姿を現したのは片目に眼帯を付け、刀を携えた女性だ。
先程の女性と同じ様に肌は白く、瞳も虚ろだが、口元は僅かに歪んでいる。
身を引き締めながら、相手の様子を伺う

──先程の女性よりも、強い。
純粋に得物を持っているからというだけではない……多少武芸を嗜んでいたこともあるからこそ、その相手の佇まいが達人のそれであると直感させる。
仮に躊躇うことなく女性に全力で迎え撃ったところで俺は一瞬で切り刻まれてしまうだろう。

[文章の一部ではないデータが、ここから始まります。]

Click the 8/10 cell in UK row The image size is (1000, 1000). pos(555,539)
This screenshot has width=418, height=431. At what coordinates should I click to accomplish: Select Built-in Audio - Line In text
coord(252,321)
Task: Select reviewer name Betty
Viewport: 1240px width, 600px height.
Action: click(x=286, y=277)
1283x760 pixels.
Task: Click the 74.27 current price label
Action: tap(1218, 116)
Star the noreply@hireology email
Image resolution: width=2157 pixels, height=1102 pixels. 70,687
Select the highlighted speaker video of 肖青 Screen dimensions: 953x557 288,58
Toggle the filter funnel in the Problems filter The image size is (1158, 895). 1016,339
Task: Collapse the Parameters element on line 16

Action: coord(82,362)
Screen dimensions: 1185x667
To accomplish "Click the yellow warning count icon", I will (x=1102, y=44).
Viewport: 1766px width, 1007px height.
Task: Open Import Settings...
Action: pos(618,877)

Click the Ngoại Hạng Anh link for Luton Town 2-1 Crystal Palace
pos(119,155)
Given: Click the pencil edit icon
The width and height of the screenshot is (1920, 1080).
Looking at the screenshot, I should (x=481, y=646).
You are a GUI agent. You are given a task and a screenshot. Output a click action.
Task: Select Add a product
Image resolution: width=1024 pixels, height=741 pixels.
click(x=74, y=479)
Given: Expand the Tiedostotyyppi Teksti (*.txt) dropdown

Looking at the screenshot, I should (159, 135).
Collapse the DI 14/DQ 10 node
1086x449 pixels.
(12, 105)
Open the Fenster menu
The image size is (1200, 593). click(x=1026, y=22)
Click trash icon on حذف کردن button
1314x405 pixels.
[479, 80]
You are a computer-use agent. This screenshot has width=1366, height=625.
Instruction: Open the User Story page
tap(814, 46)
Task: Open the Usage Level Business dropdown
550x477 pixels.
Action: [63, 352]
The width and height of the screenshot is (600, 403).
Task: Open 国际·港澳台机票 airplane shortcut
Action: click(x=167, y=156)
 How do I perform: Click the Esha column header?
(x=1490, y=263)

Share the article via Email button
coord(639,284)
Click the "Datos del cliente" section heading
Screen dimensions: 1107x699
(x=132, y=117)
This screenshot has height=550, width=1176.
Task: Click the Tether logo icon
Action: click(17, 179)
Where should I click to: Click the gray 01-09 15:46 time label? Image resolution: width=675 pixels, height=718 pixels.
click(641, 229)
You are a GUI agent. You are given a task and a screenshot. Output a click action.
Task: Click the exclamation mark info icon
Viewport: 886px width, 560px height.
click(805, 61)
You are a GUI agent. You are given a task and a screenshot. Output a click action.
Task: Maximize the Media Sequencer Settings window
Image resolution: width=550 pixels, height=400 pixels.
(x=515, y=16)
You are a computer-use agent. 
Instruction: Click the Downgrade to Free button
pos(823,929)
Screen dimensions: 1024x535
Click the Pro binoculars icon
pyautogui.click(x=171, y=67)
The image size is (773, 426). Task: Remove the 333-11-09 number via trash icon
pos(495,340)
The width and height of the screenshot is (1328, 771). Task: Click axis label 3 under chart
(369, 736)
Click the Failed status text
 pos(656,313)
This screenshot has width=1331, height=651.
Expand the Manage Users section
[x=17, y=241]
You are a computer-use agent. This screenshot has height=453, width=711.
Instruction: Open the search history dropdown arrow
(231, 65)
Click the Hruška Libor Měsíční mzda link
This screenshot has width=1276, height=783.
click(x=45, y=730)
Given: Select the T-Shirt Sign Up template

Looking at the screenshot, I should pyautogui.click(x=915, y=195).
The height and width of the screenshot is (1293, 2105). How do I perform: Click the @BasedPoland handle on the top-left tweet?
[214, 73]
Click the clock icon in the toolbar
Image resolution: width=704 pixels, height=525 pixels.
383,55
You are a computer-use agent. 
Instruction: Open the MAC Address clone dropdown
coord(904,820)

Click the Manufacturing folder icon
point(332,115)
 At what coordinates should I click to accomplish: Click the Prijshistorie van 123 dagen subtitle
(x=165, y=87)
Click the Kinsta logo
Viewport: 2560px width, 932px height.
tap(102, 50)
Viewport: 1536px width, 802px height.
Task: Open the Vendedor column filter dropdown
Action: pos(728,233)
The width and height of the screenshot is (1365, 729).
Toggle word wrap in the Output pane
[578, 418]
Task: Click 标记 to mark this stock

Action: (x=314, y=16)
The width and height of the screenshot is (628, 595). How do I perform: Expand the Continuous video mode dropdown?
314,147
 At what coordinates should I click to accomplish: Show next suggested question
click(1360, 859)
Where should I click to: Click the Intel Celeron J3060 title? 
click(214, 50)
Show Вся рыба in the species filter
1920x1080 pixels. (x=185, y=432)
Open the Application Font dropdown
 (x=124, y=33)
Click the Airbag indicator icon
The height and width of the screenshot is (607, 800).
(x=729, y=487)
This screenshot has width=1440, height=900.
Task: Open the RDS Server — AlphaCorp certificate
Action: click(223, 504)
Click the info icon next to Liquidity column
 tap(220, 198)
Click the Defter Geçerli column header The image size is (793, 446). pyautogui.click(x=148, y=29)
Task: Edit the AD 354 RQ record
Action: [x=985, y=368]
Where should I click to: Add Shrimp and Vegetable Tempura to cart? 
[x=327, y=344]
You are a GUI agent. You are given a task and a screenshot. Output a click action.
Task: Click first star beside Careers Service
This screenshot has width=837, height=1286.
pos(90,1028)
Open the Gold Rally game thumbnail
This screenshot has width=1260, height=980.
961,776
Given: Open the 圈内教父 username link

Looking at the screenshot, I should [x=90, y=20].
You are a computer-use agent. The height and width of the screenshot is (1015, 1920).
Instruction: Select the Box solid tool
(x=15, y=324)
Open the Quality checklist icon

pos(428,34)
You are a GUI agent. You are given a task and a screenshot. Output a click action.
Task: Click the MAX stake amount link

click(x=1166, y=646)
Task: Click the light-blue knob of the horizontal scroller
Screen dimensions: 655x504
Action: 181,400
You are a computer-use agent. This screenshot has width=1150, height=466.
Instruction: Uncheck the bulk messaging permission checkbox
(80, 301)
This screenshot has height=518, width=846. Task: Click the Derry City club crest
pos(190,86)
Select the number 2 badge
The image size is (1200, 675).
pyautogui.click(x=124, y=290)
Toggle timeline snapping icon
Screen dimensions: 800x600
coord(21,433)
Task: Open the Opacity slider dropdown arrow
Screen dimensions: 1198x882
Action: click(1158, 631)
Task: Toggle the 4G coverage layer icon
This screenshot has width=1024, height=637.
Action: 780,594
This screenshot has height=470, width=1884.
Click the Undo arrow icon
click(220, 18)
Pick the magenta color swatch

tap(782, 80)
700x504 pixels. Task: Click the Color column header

俺はなるべく背中を見せないように駆けだす。女もそんな俺を追って刀を振り回す。
必死に一撃を回避する。しかし、初撃を回避したとしても終わりではない。
次はない、と言わんばかり女が微かに口角を上げて刀を振り下ろす。
あまりにも素早い剣速に回避が追いつかない。女の刃が俺の胴を捉えようとした、その瞬間。
俺と女の振るう刃との間に壁ーーいや、盾が挟み込まれ、それにより一太刀は防がれた。
そして、盾の持ち主であろう武装した少女がこちらに駆けつけ、女と相対する。

(誰だ……!?味方、なのか……?)
何者かは分からないが、少なくとも俺を凶刃から救ってくれた少女を見やる。
白骨を思わせるような白い鎧。黒い十字の盾。盾の中央部には灯火が灯されている。
特徴的な武装が先ず目につくが、しばらく眺めていると、他にも気になる点がある
背中の方へ長く結ばれた三つ編み。その両手で支える盾に対して小さな体躯、見覚えをあると感じてしまう。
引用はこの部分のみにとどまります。